- Given exercise 1: Rewrite the entries starting with the line that contains "Open pixel muse" and going on through the line that contains "Action: pos(685,600)", requests included. Add 128 to every coordinate in the answers.

- Passage given:
## BEGIN
Re: [Python] - Dataset- Write Table to Feather

Posted by Nikhil Makan <ni...@gmail.com>.

That's it! Thanks David.

to_table().column(0).num_chunks = to_table().num_rows, therefore
combine_chunks() merged them all into one.

However I need to unpack the finer details of this a bit more:

   - Given I have over 100k simulations producing these 'single row' files.
   What's the best way to handle this afterwards or is there a better way to
   store this from the start. The simulations are all running in parallel so
   writing to the same file is challenging and I don't want to go down the
   route of implementing a database of some sort. Would storing them as
   uncompressed arrow files improve performance when reading in with the
   dataset API or is there another more efficient way to combine them?
   - What is optimal for chunks? Naturally a chunk for each row is not
   efficient. Leaning on some knowledge I have with Spark the idea is to
   partition your data so it can be spread across the number of nodes in the
   cluster, to few partitions meant an under utilised cluster. What should be
   done with chunks and do we have control over setting this?

Kind regards
Nikhil Makan


On Mon, Oct 10, 2022 at 2:21 PM David Li <li...@apache.org> wrote:

> I would guess that because the 187mb file is generated from 100,000+
> files, and each input file is one row, you are hitting basically a
> pathological case for Dataset/Arrow. Namely, the Dataset code isn't going
> to consolidate input batches together, and so each input batch (= 1 row) is
> making it into the output file. And there's some metadata per batch (=per
> row!), inflating the storage requirements, and completely inhibiting
> compression. (You're running LZ4 on each individual value in each row!)
>
> To check this, can you call combine_chunks() [1] after to_table, before
> write_feather? This will combine the record batches (well, technically,
> chunks of the ChunkedArrays) into a single record batch, and I would guess
> you'll end up with something similar to the to_pandas().to_feather() case
> (without bouncing through Pandas).
>
> You could also check this with to_table().column(0).num_chunks (I'd expect
> this would be equal to to_table().num_rows).
>
> [1]:
> https://arrow.apache.org/docs/python/generated/pyarrow.Table.html#pyarrow.Table.combine_chunks
>
> On Sun, Oct 9, 2022, at 21:12, Nikhil Makan wrote:
>
> Hi Will,
>
> For clarity the simulation files do get written to an Azure Blob Storage,
> however to simplify things I have not tried to read the data directly from
> the cloud storage. I have downloaded it first and then loaded it into a
> dataset locally (which takes 12 mins). The process to produce the arrow
> file for each simulation is done through pandas. The raw results of each
> simulation gets read in using Pandas and written to an arrow file after a
> simulation is complete. The 100 000+ files are therefore in the arrow
> format using LZ4 compression.
## END
- Given exercise 2: Based on the Arrow dataset thread, why does David Li expect the Feather file written from the dataset to be so large?

Records from a pointing dataset:
## BEGIN
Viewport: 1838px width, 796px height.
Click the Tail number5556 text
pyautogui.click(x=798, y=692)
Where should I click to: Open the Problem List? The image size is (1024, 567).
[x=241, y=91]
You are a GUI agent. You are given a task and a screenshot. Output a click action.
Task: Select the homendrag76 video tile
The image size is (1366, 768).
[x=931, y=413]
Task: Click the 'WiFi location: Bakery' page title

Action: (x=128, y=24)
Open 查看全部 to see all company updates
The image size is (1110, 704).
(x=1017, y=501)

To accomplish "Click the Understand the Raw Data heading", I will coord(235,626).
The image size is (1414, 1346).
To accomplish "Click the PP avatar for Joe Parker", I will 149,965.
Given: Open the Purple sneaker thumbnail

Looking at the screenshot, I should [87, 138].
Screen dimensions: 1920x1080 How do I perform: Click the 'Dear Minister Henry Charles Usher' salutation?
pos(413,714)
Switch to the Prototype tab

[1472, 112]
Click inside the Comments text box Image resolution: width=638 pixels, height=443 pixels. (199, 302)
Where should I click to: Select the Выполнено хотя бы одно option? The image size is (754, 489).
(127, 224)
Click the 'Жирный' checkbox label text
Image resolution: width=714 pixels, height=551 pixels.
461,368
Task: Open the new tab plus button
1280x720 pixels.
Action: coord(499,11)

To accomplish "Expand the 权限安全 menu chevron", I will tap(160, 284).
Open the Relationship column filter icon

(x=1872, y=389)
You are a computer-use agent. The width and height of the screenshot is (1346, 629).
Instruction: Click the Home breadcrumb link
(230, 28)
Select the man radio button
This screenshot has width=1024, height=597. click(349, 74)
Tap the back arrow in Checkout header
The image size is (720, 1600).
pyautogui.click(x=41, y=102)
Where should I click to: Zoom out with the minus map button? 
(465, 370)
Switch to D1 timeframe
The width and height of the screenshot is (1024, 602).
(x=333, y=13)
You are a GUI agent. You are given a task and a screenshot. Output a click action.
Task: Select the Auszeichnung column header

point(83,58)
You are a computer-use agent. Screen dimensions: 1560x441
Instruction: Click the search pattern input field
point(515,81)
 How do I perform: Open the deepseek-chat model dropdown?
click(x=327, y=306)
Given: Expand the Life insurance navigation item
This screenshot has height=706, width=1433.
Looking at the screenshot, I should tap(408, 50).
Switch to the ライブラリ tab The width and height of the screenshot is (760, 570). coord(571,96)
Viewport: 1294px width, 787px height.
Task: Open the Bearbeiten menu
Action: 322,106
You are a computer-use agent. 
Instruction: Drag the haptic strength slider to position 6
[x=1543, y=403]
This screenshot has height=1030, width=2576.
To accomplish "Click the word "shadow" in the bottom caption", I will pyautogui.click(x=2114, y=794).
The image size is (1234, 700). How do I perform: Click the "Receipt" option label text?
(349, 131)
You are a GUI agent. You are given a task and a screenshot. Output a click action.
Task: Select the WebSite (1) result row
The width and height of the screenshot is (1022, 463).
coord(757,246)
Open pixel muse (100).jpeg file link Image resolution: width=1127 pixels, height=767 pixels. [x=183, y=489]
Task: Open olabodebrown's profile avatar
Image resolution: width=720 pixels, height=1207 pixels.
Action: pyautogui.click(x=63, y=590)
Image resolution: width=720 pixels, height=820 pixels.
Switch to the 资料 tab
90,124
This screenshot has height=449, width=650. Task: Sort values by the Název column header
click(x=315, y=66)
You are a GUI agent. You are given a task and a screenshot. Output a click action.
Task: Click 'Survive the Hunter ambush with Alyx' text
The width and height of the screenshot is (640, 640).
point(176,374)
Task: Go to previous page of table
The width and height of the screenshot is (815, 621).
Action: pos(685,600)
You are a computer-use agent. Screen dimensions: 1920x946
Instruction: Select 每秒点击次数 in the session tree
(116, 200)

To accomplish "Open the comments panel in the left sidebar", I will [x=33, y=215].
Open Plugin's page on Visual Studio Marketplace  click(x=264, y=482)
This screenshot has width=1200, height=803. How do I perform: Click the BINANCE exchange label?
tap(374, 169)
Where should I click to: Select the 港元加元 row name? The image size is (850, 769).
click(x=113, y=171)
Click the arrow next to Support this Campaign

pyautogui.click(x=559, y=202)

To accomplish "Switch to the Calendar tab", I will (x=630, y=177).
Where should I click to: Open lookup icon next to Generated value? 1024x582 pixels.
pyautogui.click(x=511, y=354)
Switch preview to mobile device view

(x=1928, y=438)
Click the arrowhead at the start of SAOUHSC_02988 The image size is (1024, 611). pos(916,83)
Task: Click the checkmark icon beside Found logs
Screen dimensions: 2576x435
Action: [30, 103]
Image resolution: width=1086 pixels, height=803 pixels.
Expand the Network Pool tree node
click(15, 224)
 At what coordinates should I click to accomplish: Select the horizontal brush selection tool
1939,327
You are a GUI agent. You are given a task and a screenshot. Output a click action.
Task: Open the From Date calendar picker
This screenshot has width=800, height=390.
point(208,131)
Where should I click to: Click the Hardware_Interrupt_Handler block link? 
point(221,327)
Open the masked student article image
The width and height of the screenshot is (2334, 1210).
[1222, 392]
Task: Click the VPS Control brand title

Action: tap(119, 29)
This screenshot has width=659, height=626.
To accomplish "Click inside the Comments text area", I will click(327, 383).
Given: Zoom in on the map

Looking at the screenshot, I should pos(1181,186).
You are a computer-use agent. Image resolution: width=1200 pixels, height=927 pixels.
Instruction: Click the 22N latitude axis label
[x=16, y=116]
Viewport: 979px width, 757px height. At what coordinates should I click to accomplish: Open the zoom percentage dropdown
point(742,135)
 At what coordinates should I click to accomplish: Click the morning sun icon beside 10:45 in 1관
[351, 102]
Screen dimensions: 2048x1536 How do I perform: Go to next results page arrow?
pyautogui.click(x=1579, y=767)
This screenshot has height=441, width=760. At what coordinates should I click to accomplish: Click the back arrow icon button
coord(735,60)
## END
- Answer 1:
Open pixel muse (100).jpeg file link Image resolution: width=1127 pixels, height=767 pixels. [x=311, y=617]
Task: Open olabodebrown's profile avatar
Image resolution: width=720 pixels, height=1207 pixels.
Action: pyautogui.click(x=191, y=718)
Image resolution: width=720 pixels, height=820 pixels.
Switch to the 资料 tab
218,252
This screenshot has height=449, width=650. Task: Sort values by the Název column header
click(x=443, y=194)
You are a GUI agent. You are given a task and a screenshot. Output a click action.
Task: Click 'Survive the Hunter ambush with Alyx' text
The width and height of the screenshot is (640, 640).
point(304,502)
Task: Go to previous page of table
The width and height of the screenshot is (815, 621).
Action: pos(813,728)

- Answer 2: Each of the 100,000+ input files holds one row, and the Dataset code does not consolidate input batches, so every one-row batch goes into the output file. Some metadata is stored per batch, and therefore per row, which inflates the storage requirements. Compression is also effectively blocked, because LZ4 runs on each individual value in each row.